The persisting weak demand for most steel products can be attributed to the slumping economy and credit crisis. Specifically, the WFB market continues to suffer from faltering construction activity for the non-residential and industrial sectors.
According to the Metal Service Center Institute (MSCI) shipment and inventory report, even though overall inventories for structural products have been steadily shrinking, the slowdown in demand has resulted in drastically fewer daily shipments and inventories spending longer time in the warehouse. November 2008 structural product inventories at US service centers totaled about 872,000 nt, compared to 973,000 nt in October 2008 and over 1.1 million nt in November 2007. However, daily shipments for November 2008 totaled only 12,000 nt, compared to almost 14,000 nt in October 2008 and almost 19,000 nt in November 2007. Consequently, despite there being fewer total tons of inventory in November 2008, the amount still equated to about 3.8 months of inventory on hand.
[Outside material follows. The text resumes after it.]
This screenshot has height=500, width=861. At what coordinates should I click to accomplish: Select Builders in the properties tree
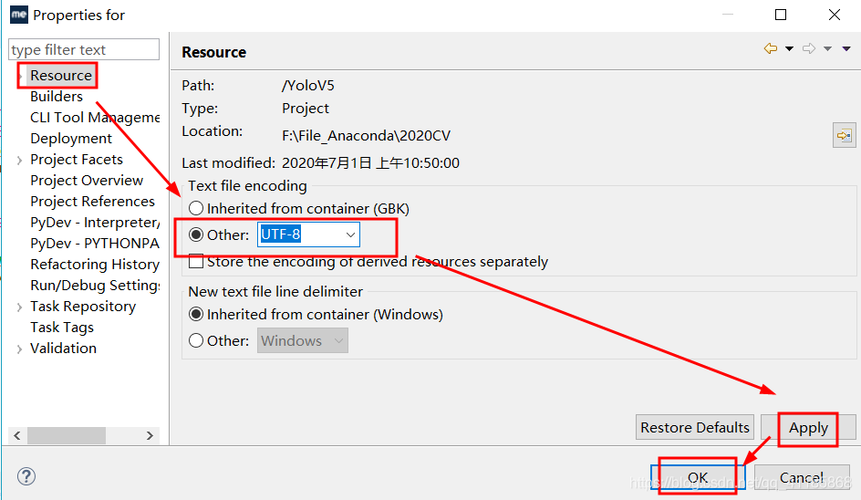pyautogui.click(x=56, y=97)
This compares to 3.1 months of inventory in October 2008 and only 2.9 months of inventory in November 2007.
The rolling schedule of leading American beams producer, Nucor-Yamato, also belies the weak WFB demand. Most sections are now produced about every three to four weeks, compared to every eight weeks during the course of the summer. The "controlled order entry" conditions have also all been completely lifted.
However, despite the lack of demand, Nucor-Yamato increased its wide flange beam (WFB) transaction prices beginning January 1 by $35 /nt ($1.75 cwt. or $39 /mt) as a result of its raw materials surcharge (RMS) for structural products rising by $70 /nt ($3.50 cwt. or $77 /mt). Base prices were reduced, but only by $35 /nt. As a result, domestic standard-sized beam (ASTM A992, W10 x 10, W18 x 6, W24 x 7) prices registered a net increase to a new level of $45.20 cwt. ($996 /mt or $904 /nt) FOB mill.
Moreover, US scrap prices may continue to climb, albeit at a slow pace. The national infrastructure rebuilding plan proposed by President-elect Obama is another bright spot for the US beams market. But for now, the credit crunch is preventing most new WFB-intensive projects from getting off the ground.
On the import side, activity is extremely quiet. And considering that most domestic mills are still operating at reduced production rates and are eager for business, any interesting import offer could most likely be beaten by an aggressive domestic offer with a quicker turnaround time, which is imperative in today's market conditions.
According to data from the US Import Administration, worldwide import tonnage of H-beams arriving in the US totaled almost 23,830 mt during the fourth quarter of 2008. The three largest importers during that time were: Luxembourg, at 10,487 mt; South Korea, at 3,182 mt; and Taiwan, at 2,766 mt.